There must be a step missing from the upgrade instructions, I have followed them each time.
I tried your solution here, and it doesn't work.
When I try to restart HBase the master failes and I get this:
Failed to become active master
org.apache.hadoop.hbase.util.FileSystemVersionException: HBase file layout needs to be upgraded. You have version null and I want version 8. Consult http://hbase.apache.org/book.html for further information about upgrading HBase. Is your hbase.rootdir valid? If so, you may need to run 'hbase hbck -fixVersionFile'.
I run hbase hdck -fixVersionFile and it gets stuck on
5/09/28 20:51:58 INFO client.RpcRetryingCaller: Call exception, tries=14, retries=35, started=128696 ms ago, cancelled=false, msg=
09-29-2015 10:14 AM
"If you delete the /hbase directory in zookeeper, you might be able to keep the data."
Thanks for response. I am not sure how I delete this just in zookeeper.

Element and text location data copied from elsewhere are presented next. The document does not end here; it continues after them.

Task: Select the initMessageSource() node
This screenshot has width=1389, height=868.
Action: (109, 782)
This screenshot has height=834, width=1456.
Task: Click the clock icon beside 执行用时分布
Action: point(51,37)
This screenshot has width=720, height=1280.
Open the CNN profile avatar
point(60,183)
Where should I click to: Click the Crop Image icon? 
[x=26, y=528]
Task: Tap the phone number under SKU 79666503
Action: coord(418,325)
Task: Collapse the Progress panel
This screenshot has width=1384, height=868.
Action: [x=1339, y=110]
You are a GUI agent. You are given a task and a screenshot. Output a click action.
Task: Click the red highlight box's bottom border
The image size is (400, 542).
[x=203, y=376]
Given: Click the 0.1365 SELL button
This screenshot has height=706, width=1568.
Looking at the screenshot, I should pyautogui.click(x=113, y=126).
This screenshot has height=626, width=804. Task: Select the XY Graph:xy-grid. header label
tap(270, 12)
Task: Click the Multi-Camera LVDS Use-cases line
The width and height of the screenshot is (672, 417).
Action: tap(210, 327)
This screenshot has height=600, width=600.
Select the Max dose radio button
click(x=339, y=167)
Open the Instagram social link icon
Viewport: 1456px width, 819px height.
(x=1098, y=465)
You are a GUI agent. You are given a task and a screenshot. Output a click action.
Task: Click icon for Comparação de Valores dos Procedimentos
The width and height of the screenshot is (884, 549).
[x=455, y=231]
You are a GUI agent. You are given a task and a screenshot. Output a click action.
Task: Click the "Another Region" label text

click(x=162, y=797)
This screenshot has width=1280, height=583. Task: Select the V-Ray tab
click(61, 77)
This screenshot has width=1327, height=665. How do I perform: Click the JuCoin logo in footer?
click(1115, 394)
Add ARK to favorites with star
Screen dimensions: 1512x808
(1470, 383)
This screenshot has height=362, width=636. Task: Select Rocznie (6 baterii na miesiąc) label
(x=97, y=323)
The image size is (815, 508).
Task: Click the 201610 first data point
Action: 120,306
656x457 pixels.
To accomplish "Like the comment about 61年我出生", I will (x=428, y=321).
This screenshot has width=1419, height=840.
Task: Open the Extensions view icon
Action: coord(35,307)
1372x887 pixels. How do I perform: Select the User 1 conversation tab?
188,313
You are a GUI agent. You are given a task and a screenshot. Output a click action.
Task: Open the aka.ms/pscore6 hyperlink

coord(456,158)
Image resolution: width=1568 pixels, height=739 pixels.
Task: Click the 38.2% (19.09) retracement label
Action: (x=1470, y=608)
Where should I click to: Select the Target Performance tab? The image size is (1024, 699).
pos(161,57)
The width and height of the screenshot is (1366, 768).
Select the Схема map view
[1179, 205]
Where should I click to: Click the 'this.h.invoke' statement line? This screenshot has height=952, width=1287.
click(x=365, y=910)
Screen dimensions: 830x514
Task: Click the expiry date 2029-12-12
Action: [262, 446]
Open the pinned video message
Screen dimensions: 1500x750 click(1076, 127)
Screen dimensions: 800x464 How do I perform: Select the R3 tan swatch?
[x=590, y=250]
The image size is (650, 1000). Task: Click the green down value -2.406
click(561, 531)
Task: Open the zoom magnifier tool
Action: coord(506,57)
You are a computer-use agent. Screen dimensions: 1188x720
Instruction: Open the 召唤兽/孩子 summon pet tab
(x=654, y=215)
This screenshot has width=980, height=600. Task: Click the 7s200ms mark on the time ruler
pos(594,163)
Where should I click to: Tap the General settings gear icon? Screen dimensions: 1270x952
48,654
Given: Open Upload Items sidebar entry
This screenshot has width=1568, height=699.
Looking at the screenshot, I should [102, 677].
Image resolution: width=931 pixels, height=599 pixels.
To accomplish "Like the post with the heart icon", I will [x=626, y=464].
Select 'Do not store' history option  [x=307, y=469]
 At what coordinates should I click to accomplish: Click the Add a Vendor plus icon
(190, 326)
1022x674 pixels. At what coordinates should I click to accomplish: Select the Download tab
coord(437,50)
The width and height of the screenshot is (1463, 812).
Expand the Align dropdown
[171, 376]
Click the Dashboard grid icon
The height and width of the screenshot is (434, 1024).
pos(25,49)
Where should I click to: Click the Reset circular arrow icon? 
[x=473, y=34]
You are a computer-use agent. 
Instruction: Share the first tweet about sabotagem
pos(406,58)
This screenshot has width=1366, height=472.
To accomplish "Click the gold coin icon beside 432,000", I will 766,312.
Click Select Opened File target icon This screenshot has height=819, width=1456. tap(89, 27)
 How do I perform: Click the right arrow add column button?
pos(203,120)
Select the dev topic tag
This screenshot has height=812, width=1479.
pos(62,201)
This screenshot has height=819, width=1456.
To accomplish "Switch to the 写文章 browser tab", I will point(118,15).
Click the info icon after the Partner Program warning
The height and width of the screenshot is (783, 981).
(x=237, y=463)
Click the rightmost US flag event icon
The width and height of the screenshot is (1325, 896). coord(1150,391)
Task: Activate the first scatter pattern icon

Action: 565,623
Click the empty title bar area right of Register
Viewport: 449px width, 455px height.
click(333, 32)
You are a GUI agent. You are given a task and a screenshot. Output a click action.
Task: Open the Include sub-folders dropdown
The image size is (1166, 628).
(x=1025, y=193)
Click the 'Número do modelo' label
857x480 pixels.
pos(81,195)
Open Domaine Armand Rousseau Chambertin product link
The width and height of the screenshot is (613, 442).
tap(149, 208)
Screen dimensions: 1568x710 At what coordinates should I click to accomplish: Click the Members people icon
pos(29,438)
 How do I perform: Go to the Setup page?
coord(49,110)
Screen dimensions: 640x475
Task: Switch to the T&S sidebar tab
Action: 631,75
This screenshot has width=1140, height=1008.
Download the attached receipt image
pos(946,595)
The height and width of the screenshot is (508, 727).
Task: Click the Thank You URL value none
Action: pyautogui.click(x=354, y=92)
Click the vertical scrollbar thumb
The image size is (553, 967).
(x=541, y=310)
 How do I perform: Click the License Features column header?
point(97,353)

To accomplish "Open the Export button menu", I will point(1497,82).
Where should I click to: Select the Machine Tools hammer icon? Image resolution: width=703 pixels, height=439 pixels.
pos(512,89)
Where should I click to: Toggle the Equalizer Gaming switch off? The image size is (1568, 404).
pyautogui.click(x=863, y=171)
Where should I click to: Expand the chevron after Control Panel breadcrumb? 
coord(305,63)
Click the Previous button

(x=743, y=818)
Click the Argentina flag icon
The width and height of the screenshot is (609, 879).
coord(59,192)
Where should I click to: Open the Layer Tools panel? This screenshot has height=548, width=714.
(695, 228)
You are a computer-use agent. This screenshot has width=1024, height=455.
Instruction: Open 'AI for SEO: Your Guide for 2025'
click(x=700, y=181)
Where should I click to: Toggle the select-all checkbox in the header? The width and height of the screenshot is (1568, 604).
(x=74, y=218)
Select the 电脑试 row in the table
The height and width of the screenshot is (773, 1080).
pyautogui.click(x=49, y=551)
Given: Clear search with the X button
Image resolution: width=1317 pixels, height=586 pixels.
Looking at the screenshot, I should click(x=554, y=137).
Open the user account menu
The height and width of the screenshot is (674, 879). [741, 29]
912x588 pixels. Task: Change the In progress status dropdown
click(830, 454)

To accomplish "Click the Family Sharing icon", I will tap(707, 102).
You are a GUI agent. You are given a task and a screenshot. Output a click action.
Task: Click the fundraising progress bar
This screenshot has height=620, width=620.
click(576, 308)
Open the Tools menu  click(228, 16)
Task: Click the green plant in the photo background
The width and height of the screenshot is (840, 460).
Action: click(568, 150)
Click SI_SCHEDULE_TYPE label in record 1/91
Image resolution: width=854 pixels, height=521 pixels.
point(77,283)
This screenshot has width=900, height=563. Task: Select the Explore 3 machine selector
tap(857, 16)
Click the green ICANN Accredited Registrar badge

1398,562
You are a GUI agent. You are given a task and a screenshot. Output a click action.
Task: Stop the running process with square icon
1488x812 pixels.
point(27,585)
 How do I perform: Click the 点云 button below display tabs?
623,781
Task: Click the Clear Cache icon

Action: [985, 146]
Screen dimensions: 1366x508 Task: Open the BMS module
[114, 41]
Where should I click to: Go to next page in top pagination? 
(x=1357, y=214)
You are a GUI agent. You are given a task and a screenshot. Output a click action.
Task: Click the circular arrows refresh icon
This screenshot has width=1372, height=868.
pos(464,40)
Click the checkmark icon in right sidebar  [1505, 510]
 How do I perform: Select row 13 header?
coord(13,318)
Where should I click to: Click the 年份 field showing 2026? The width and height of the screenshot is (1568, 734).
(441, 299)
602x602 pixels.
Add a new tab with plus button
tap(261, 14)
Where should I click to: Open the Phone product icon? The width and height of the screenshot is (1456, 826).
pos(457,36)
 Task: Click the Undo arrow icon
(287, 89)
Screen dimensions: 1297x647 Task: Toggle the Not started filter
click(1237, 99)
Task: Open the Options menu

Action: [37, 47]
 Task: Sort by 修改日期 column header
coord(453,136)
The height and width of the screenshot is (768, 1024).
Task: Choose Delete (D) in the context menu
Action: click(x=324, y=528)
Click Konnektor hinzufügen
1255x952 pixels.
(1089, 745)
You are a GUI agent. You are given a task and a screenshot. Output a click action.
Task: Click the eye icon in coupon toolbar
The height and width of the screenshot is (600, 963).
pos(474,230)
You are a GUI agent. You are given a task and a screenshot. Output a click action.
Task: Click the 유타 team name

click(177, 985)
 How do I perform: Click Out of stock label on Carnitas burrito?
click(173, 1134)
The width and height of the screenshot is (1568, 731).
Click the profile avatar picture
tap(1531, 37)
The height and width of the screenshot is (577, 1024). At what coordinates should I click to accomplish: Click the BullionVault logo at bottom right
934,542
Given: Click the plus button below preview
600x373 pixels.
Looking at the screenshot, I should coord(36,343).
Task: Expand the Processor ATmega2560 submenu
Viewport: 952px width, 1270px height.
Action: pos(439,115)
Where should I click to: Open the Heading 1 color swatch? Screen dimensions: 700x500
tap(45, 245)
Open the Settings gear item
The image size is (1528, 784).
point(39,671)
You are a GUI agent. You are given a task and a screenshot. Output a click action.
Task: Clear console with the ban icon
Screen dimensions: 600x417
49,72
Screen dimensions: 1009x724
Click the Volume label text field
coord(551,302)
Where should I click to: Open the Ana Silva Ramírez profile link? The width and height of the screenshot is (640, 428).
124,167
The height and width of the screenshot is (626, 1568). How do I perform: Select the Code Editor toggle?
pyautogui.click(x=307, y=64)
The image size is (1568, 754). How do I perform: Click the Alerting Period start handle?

Is there a command for that?
09-29-2015 11:04 AM
You have to use the command line.
Should be something like this:
#Start the command line and connect to any of the zk servers
# if you are not using CDH then the command is zk-cli.sh
#if your clluster is kerberized you need to kinit before, otherwise the delete will fail
zookeeper-client -server localhost:2181
#Once in the shell run this to delete the directory with metadata
04-20-2016 11:53 AM
Hey everyone, this is a great thread and I might be showing my "HBase age" here with old advice, but unless something has changed in recent versions of HBase, you cannot use these steps if you are using HBase replication.
The replication counter which stores the progress of your synchronization between clusters is stored as a znode under /hbase/replication in Zookkeeper, so you'll completely blow away your replication if you do an "rmr /hbase".
Please be super careful with these instructions. And to answer @Amanda 's question in this thread about why this happens with each upgrade, this RIT problem usually appears if HBase was not cleanly shut down. Maybe you're trying to upgrade or move things around while HBase is still running?
04-20-2016 12:23 PM
Well, it's been a couple years since I supported HBase, but what we used to do is delete all the znodes in the /hbase directory in ZK EXCEPT for the /hbase/replication dir. You just have to be a little more surgical with what you're deleting in that RIT situation, IF you're using the Hbase replication feature to back your cluster up to a secondary cluster. If not, the previous advice is fine.
Ultimately, regions should not get stuck in transition, though. What version of HBase are you running? We used to have tons of bugs in older versions that would cause this situation, but those should be resolved long ago.
04-20-2016 12:26 PM
Nowadays there is a "clean" operation in the shell admin utilities that can be used to remove data files, zk data or both.
I guess that tool has in consideration what you are pointing out
09-14-2017 02:54 PM
When you run OfflineMetaRepair, most likely you will run it from your userid or root. Then we may get some opaque errors like "java.lang.AbstractMethodError: org.apache.hadoop.hbase.ipc.RpcScheduler.getWriteQueueLength()".
If you check in HDFS, you may see that the meta directory is no longer owned by hbase:
$ hdfs dfs -ls /hbase/data/hbase/ Found 2 items drwxr-xr-x - root hbase 0 2017-09-12 13:58 /hbase/data/hbase/meta drwxr-xr-x - hbase hbase 0 2016-06-15 15:02 /hbase/data/hbase/namespace
Manually chown -R it and restart HBase fixed it for me.